Frontier labs ship trillion-parameter monsters. We're shipping thirty-nine megabytes. Here's why that's not a typo.

20 May 2026 Why small ~5 min read

"Why are you making such a small model?" is the most common question we get. There are four good answers and none of them are about beating GPT-5.

1. It runs anywhere

Tilelli is 39 MB. It fits on a Raspberry Pi. It loads in under a second on a five-year-old laptop. The inference loop is single-threaded NumPy if you want it to be. There is no API key, no cloud quota, no rate limit.

A model that requires a remote GPU to answer a question is a model that can be paywalled, throttled, deprecated overnight, or quietly retrained on your conversations. A model that fits in 39 MB and runs on the CPU you already own can't be any of those things.

2. You can read all of it

The entire weight tensor of Tilelli is small enough to inspect by eye. The architecture is two hundred lines of PyTorch. The training recipe is one shell script. You can read everything that determines its behavior in an afternoon.

That's not nostalgia for "simple software." It's the precondition for auditing the model: knowing what it does, what it can't do, what it was trained on, and what it would refuse.
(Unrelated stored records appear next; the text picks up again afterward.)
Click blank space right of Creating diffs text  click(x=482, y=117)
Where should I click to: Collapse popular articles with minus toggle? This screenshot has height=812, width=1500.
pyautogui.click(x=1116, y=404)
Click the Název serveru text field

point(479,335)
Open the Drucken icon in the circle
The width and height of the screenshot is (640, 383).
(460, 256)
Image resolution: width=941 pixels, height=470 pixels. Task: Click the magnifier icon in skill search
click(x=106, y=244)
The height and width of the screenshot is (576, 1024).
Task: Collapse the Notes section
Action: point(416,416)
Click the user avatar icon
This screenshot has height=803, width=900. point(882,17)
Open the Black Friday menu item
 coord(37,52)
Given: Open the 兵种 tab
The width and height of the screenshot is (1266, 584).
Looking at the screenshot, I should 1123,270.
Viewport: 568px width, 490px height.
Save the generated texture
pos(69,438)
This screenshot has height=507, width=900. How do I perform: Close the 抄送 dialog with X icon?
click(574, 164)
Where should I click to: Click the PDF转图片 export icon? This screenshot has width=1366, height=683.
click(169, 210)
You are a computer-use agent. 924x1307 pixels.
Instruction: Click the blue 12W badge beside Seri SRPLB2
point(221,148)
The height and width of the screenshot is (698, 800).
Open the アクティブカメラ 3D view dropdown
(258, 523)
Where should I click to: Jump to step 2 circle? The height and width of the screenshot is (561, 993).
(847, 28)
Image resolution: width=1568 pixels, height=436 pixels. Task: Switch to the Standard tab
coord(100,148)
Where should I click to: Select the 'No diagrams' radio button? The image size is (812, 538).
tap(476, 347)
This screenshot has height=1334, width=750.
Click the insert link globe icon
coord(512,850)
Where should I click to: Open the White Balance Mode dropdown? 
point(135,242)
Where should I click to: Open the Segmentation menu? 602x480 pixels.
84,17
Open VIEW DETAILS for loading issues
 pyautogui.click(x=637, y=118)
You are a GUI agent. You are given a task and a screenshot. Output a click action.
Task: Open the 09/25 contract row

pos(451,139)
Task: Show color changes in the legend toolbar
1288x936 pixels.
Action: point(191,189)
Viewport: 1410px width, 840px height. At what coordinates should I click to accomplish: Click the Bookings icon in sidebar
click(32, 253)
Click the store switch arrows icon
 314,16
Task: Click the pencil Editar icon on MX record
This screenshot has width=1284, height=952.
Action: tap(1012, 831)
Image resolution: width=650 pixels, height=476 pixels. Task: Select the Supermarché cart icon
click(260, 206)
3. You can re-derive it cheaply

Reproducing GPT-4 is impossible — it would cost tens of millions of dollars and you'd need to source the data. Reproducing Tilelli v0.1 costs less than a movie ticket. A graduate student, an independent researcher, or a curious teenager can train it from scratch on one rented GPU and verify every number on this site.

4. It's a clean substrate for research

Small models make experiments fast. Every metacognition experiment in our postmortem ran in minutes, not days. We could try, fail, splice, control, and disprove in a single afternoon. That speed is what made it possible to publish a negative result instead of waving hands at a confound.

What we don't claim

Tilelli will not write your dissertation. It will not refactor a microservice. It will not pass the bar. It is a small research model that does interesting things at a price you can afford. If you need a frontier model, use a frontier model. If you need a model you can own, Tilelli is the kind of thing we should be making more of.